◆ **What you will do**
Print the records below exactly, with no pictures.

◆ **Dataset records**
□ □ □ □
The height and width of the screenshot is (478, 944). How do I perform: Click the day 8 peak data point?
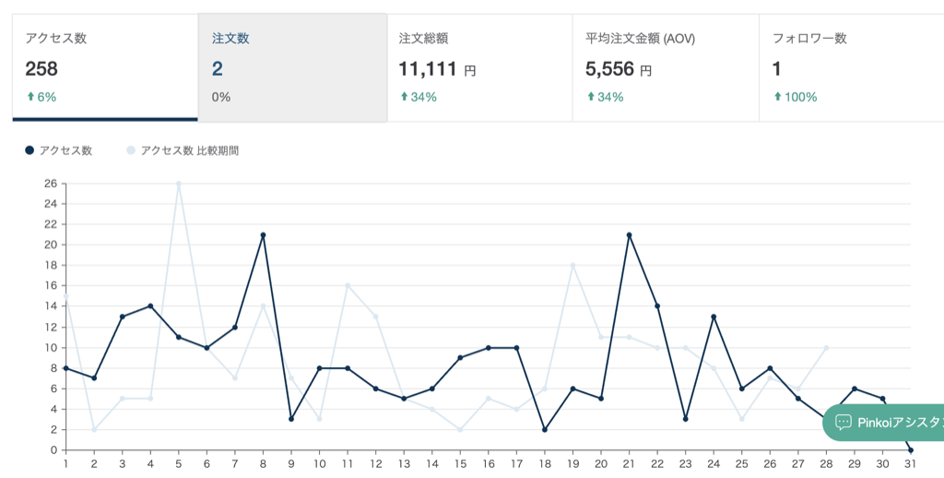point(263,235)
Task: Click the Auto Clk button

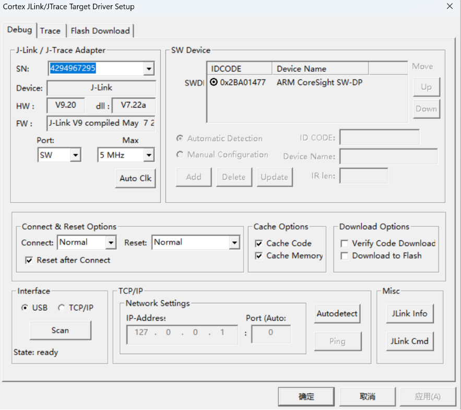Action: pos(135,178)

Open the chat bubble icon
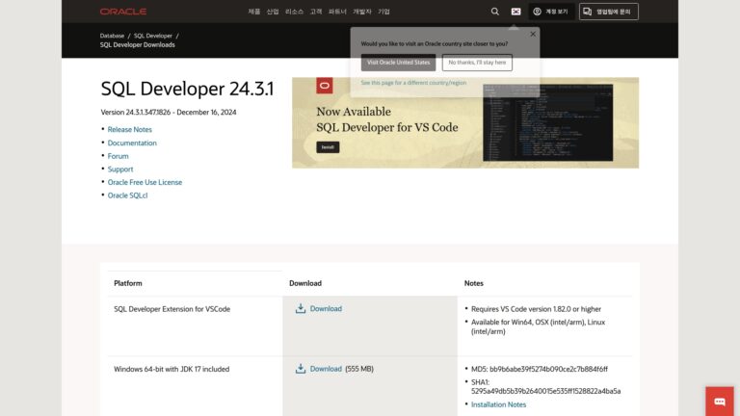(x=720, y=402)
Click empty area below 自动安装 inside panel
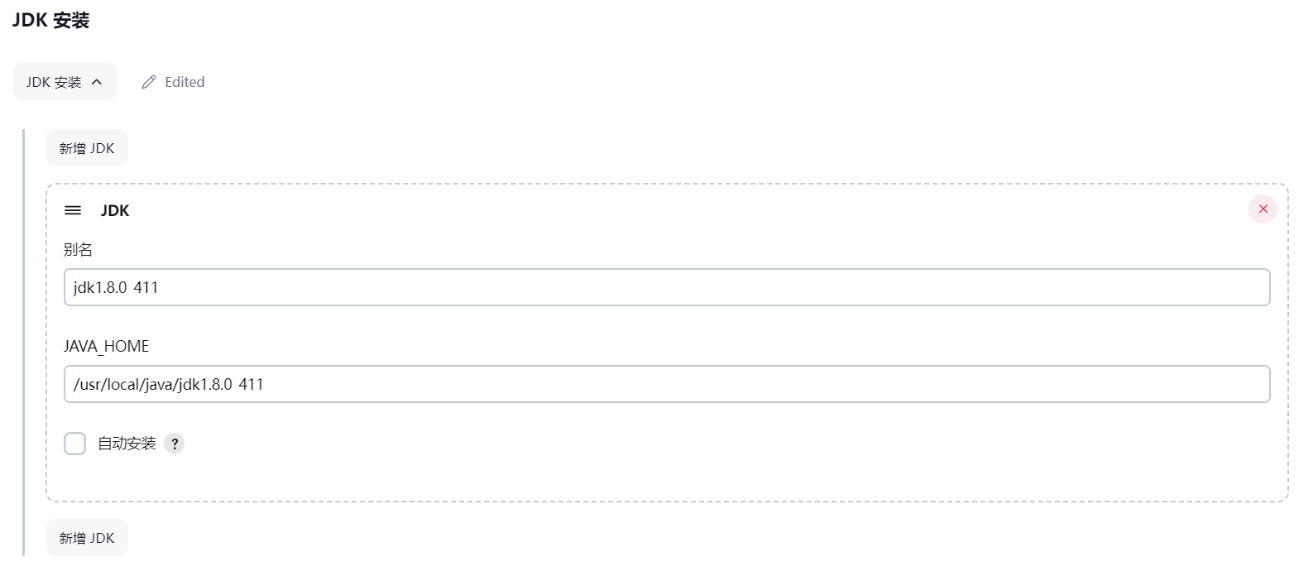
□ □ □ □
◆ **Answer area**
The height and width of the screenshot is (478, 944). How do I perform: Click the day 8 peak data point?
point(263,235)
Task: Click the Auto Clk button

Action: pos(135,178)

Open the chat bubble icon
(x=720, y=402)
Click empty area below 自动安装 inside panel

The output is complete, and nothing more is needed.